# Exercise directions:
Word for word, transcribe the records that follow.

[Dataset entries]
# # # #

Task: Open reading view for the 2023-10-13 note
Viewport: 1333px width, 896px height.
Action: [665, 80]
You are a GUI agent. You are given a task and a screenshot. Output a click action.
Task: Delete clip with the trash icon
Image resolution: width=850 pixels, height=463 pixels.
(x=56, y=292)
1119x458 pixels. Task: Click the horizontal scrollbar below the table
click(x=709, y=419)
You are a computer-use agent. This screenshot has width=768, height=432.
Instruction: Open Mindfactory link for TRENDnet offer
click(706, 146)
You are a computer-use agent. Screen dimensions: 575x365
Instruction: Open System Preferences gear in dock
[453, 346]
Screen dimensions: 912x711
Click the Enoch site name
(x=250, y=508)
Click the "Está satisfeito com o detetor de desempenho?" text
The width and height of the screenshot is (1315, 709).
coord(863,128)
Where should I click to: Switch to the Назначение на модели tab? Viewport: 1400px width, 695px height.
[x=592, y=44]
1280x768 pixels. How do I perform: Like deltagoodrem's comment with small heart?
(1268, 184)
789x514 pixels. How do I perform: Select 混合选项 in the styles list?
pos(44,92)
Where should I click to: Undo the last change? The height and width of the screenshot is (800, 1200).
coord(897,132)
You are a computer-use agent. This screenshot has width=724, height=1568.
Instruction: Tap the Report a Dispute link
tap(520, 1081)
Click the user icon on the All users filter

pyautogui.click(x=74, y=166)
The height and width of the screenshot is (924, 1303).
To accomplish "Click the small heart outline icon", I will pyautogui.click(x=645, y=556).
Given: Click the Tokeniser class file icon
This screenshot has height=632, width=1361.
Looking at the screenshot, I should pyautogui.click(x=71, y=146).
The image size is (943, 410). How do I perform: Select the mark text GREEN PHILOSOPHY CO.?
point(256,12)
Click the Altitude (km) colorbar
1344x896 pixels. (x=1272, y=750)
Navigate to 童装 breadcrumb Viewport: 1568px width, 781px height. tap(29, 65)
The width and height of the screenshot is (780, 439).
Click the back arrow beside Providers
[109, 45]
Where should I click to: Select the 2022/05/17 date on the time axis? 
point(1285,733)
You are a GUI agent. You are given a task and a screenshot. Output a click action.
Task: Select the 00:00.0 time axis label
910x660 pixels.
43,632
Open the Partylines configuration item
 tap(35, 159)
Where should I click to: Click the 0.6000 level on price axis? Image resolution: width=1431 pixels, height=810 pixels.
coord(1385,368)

# # # #

# Answer to this problem:
Task: Open reading view for the 2023-10-13 note
Viewport: 1333px width, 896px height.
Action: [665, 80]
You are a GUI agent. You are given a task and a screenshot. Output a click action.
Task: Delete clip with the trash icon
Image resolution: width=850 pixels, height=463 pixels.
(x=56, y=292)
1119x458 pixels. Task: Click the horizontal scrollbar below the table
click(x=709, y=419)
You are a computer-use agent. This screenshot has width=768, height=432.
Instruction: Open Mindfactory link for TRENDnet offer
click(706, 146)
You are a computer-use agent. Screen dimensions: 575x365
Instruction: Open System Preferences gear in dock
[453, 346]
Screen dimensions: 912x711
Click the Enoch site name
(x=250, y=508)
Click the "Está satisfeito com o detetor de desempenho?" text
The width and height of the screenshot is (1315, 709).
coord(863,128)
Where should I click to: Switch to the Назначение на модели tab? Viewport: 1400px width, 695px height.
[x=592, y=44]
1280x768 pixels. How do I perform: Like deltagoodrem's comment with small heart?
(1268, 184)
789x514 pixels. How do I perform: Select 混合选项 in the styles list?
pos(44,92)
Where should I click to: Undo the last change? The height and width of the screenshot is (800, 1200).
coord(897,132)
You are a computer-use agent. This screenshot has width=724, height=1568.
Instruction: Tap the Report a Dispute link
tap(520, 1081)
Click the user icon on the All users filter

pyautogui.click(x=74, y=166)
The height and width of the screenshot is (924, 1303).
To accomplish "Click the small heart outline icon", I will pyautogui.click(x=645, y=556).
Given: Click the Tokeniser class file icon
This screenshot has height=632, width=1361.
Looking at the screenshot, I should pyautogui.click(x=71, y=146).
The image size is (943, 410). How do I perform: Select the mark text GREEN PHILOSOPHY CO.?
point(256,12)
Click the Altitude (km) colorbar
1344x896 pixels. (x=1272, y=750)
Navigate to 童装 breadcrumb Viewport: 1568px width, 781px height. tap(29, 65)
The width and height of the screenshot is (780, 439).
Click the back arrow beside Providers
[109, 45]
Where should I click to: Select the 2022/05/17 date on the time axis? 
point(1285,733)
You are a GUI agent. You are given a task and a screenshot. Output a click action.
Task: Select the 00:00.0 time axis label
910x660 pixels.
43,632
Open the Partylines configuration item
 tap(35, 159)
Where should I click to: Click the 0.6000 level on price axis? Image resolution: width=1431 pixels, height=810 pixels.
coord(1385,368)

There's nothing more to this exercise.